Apropos Bundesrat: Anders als die Magistratinnen und Magistraten, die sich je nach dem etwas gar muttimässig, selbstgefällig, gebieterisch oder gönnerhaft gaben, anders auch als dieser scharf gescheitelte Militärschädel oder dieser andere Herr, der immer über den Stand der Rückführungsflüge Bescheid wusste, vermittelten Sie, Herr Koch, für mich immer ein Stück weit Schweizer Normalität. Sie behielten an diesen Aufläufen im Berner Mediensaal stets einen kahlen... pardon: kühlen Kopf und machten trotz teils sehr beiger Anzüge und kecker Krawatten jederzeit bella figura. Und wenn Sie sich auch einmal verhaspelten, hatte selbst das Klasse. Unvergesslich Ihr Versprecher «Offenbier» statt «offenbar».

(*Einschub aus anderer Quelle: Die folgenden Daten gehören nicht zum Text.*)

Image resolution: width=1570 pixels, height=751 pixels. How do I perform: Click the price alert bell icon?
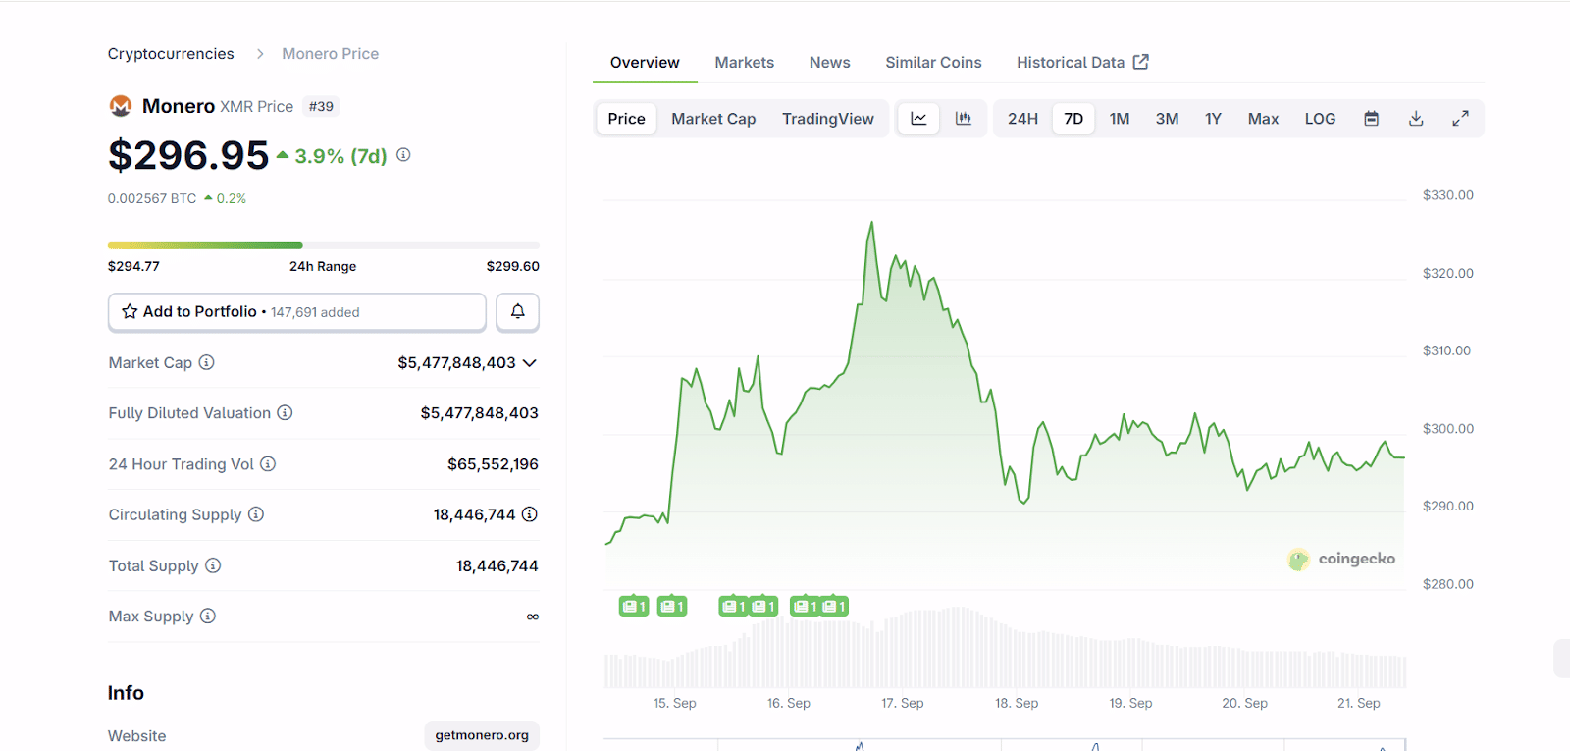tap(517, 312)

Vorgeworfen wurde Ihnen da und dort Ihre «Grabesstimme» und Ihr «gequältes Dreinschauen». Aber wie heisst doch das Sprichwort: «Der Koch soll noch geboren werden, der es jedem Gaumen recht macht.» Für mich jedenfalls war Ihr Auftreten absolut angemessen. Die Lage ist schliesslich ernst, hinzu kamen diese obermühsamen Maskenfragen der Journalisten, und überhaupt ermöglicht dieser ganze – bitte verzeihen Sie den Ausdruck – Coronascheissdreck samt allen Folgen ja gar nichts anderes, als gequält zu gucken. In Ihrem Fall aber immerhin, ohne alle Zuversicht fahren zu lassen. Das schätzte ich sehr.

Jetzt aber gehen Sie, und mir bleibt nur die seit Wochen über dem Küchentisch hängende Postkarte mit Ihrem Konterfei drauf, mich über- und hoffentlich auch bewachend. Ob das allein reicht? Etwas bänglich wünsche ich Ihnen gleichwohl, dass Sie jetzt endlich Ihren Enkelsohn herzen und sich von den Hunden Akira, Chili und Buntschi wieder durch die Könizer Wälder schleppen lassen können. Fleissig trainieren können Sie nun auch wieder für Ihre Marathon- und Halbmarathonläufe, wobei Ihnen Halbmarathons anscheinend weit lieber sind. Mir doch auch, ganz speziell in Sachen Corona, Bersets düstere Prophezeiung hin oder her.

In diesem Sinne: Alles Gute, Herr Koch. Ich erhebe das Glas und stosse auf Ihr Wohl an. Ganz offenbar mit Offenbier.